Anti-drug campaigns targeting the new club culture followed. Momentum for action eventually led to the federal level, first in June of 2002, with the drafting of the original RAVE Act, which failed to get through Congress. However, the 2003 Act broadened the focus of the original act beyond Raves to nightclubs, bars and lounges and was passed into law. Under the new Act, if you’re an event organizer, nightclub, bar, hotel or motel owner, the Act makes it easier for you to be imprisoned or fined. In essence, the Act threatens a major portion of the entertainment industry.

The bottom line is this: If federal authorities believe that controlled substances are being used and/or sold in your establishment –– whether or not you’re a party to or aware of those activities –– you’re at risk of being investigated and charged under the Act.

The Act holds the owners, employees and even the managers responsible, imposing financial penalties and possibly leveling criminal charges.

> _Collected material_:

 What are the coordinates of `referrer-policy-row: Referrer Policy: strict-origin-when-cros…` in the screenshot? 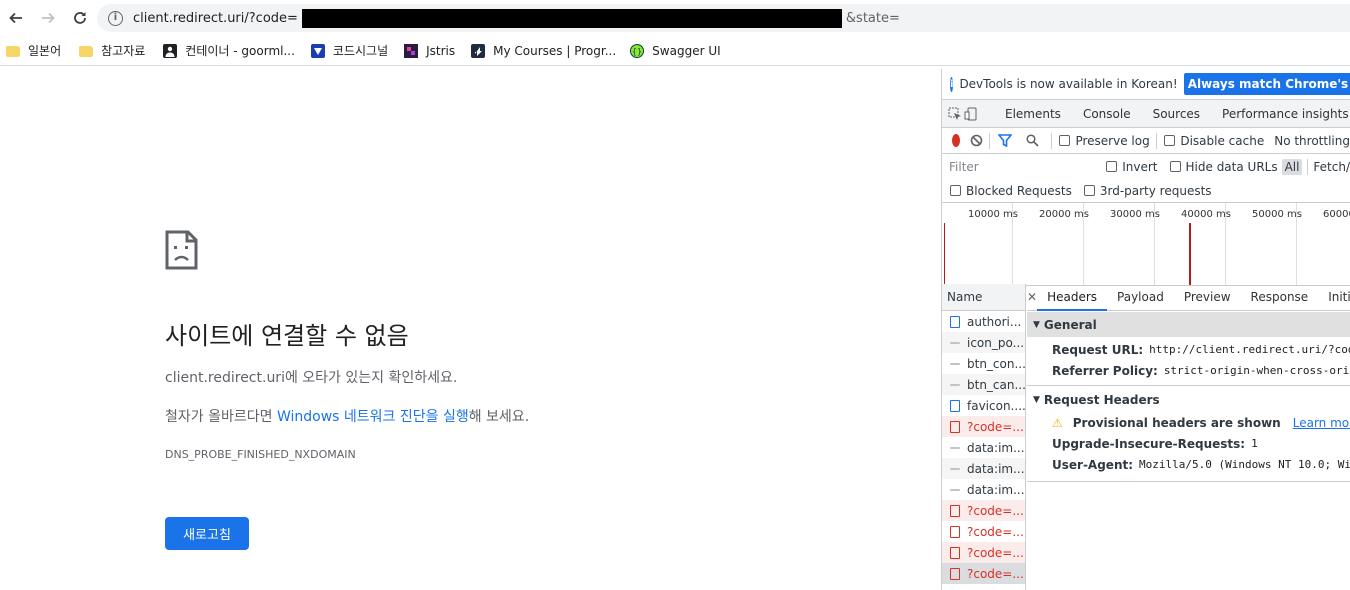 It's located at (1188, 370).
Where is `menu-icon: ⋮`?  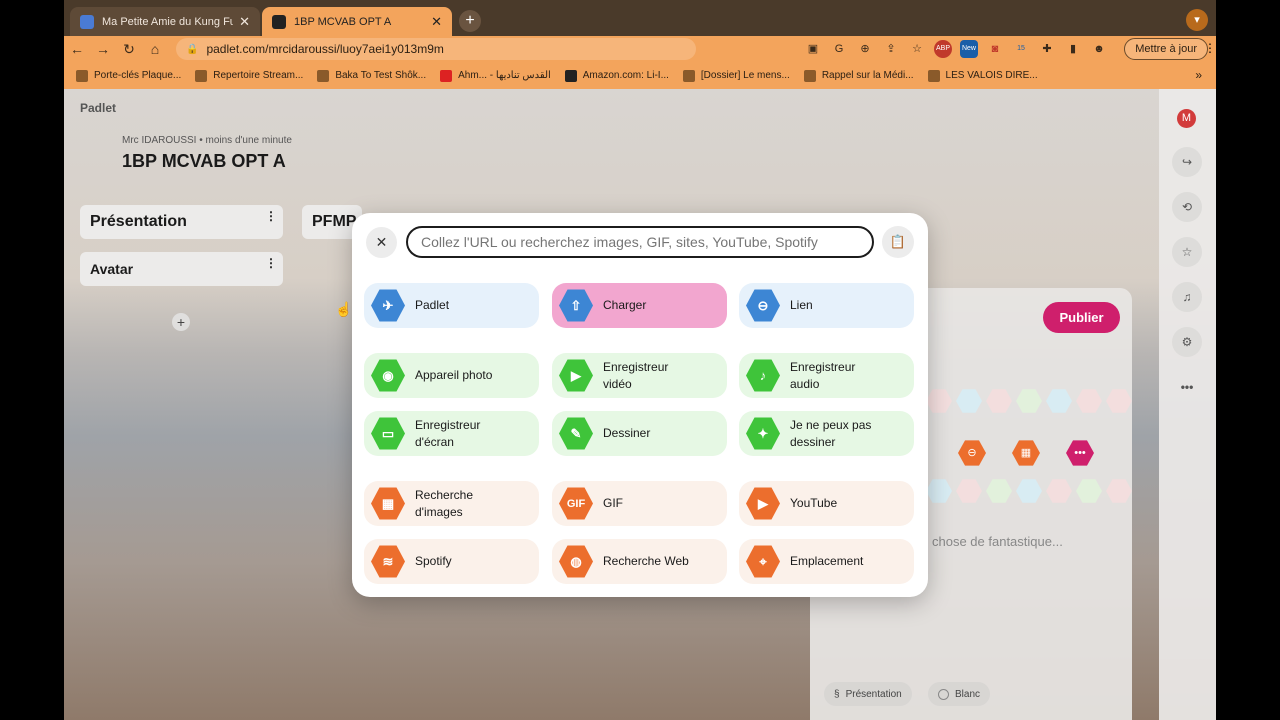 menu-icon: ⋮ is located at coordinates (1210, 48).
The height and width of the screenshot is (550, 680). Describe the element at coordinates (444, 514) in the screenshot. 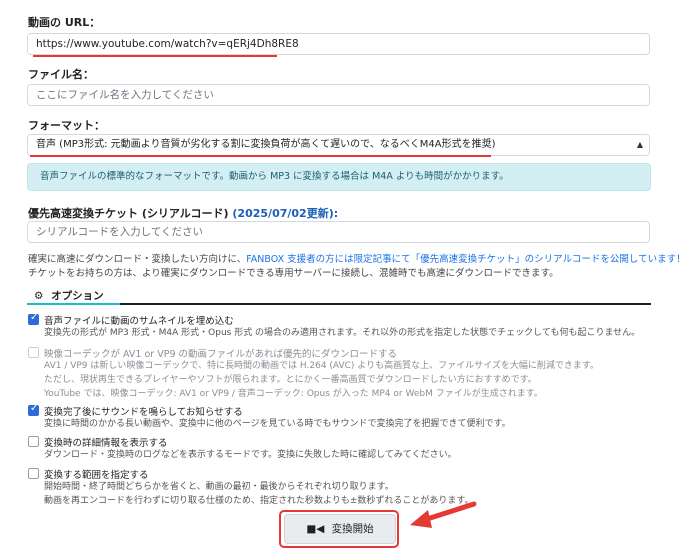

> _Problems to work on_:
A. In the RAVE Act passage, when was the original RAVE Act drafted?
B. Return the stretch of the RAVE Act passage from "Anti-drug campaigns targeting" through "the entertainment industry.", copied word for word.

> _Results by task_:
A. June 2002

B.
Anti-drug campaigns targeting the new club culture followed. Momentum for action eventually led to the federal level, first in June of 2002, with the drafting of the original RAVE Act, which failed to get through Congress. However, the 2003 Act broadened the focus of the original act beyond Raves to nightclubs, bars and lounges and was passed into law. Under the new Act, if you’re an event organizer, nightclub, bar, hotel or motel owner, the Act makes it easier for you to be imprisoned or fined. In essence, the Act threatens a major portion of the entertainment industry.